Bagnaia a lui aussi déploré le positionnement du panneau dans ce fameux virage 9, tout autant impossible à distinguer que le drapeau selon lui. Rossi estime que substituer les panneaux aux drapeaux n'est en soi pas suffisant, ces signaux devant être présents en nombre, assez imposants et positionnés dans des endroits stratégiques, là où se porte le regard des pilotes.

"À mon avis, pour les panneaux on peut faire mieux, mais c'est aussi une question d'argent : il faut beaucoup d'argent, parce qu'il faut beaucoup de panneaux, et de grands panneaux comme ceux que possède la Formule 1. Tout est donc là. À mon avis, l'idée des panneaux est bonne, mais il en faut beaucoup et des grands." 

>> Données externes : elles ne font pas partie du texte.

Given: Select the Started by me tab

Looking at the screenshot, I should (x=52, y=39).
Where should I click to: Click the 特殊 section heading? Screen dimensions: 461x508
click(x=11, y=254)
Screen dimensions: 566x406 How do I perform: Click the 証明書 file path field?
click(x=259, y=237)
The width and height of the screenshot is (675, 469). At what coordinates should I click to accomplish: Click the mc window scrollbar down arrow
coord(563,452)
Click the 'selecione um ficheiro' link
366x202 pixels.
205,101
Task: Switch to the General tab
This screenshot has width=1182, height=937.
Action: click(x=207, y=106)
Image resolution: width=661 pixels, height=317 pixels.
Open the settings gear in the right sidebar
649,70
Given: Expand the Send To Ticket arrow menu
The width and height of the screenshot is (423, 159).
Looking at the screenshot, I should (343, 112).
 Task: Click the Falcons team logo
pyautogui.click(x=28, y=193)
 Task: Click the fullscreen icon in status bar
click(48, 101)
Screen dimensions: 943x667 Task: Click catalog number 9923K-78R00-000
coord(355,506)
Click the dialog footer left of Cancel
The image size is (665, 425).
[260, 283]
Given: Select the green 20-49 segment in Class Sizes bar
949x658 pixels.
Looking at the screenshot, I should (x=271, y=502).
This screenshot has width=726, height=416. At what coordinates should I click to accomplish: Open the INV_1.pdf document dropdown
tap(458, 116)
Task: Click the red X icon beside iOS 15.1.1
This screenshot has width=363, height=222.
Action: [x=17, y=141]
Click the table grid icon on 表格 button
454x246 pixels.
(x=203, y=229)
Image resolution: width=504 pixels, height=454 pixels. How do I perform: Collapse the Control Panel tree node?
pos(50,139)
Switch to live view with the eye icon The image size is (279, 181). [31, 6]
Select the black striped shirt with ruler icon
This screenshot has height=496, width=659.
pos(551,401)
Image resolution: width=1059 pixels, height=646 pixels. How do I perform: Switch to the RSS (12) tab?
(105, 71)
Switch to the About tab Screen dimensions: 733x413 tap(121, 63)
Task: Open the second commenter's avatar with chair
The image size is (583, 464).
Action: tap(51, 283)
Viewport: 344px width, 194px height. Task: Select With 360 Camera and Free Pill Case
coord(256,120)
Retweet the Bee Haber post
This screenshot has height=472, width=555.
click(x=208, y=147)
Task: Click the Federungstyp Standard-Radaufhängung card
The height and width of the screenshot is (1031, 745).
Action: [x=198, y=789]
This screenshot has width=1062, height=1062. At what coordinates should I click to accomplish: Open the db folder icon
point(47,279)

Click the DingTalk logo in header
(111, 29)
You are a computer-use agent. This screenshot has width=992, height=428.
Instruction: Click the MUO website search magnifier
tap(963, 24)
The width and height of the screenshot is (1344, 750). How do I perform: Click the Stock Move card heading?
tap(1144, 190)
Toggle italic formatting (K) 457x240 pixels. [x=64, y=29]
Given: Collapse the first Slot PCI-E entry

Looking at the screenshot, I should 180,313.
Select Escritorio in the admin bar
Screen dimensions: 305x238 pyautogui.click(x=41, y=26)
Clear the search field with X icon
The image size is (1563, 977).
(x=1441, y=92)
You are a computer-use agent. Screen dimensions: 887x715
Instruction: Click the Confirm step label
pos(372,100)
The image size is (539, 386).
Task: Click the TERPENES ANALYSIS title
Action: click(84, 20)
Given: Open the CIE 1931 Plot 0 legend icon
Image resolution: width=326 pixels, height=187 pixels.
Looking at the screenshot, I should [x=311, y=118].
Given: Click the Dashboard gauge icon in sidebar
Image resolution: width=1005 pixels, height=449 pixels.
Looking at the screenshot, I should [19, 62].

"Un panneau aurait été plus visible qu'un drapeau jaune [dans le cas de Bagnaia], mais s'il n'y avait eu que le panneau à droite, à l'endroit du drapeau, ça aurait été difficile : il faudrait un panneau aussi à gauche, parce que le virage est à gauche alors le pilote voit ce qu'il y a à gauche et non à droite", a ajouté le pilote du team Petronas, pour qui cet élément fait la différence : "Si, en plus du panneau placé à droite, il y a aussi un panneau à gauche, alors on le voit même en étant incliné sur la gauche."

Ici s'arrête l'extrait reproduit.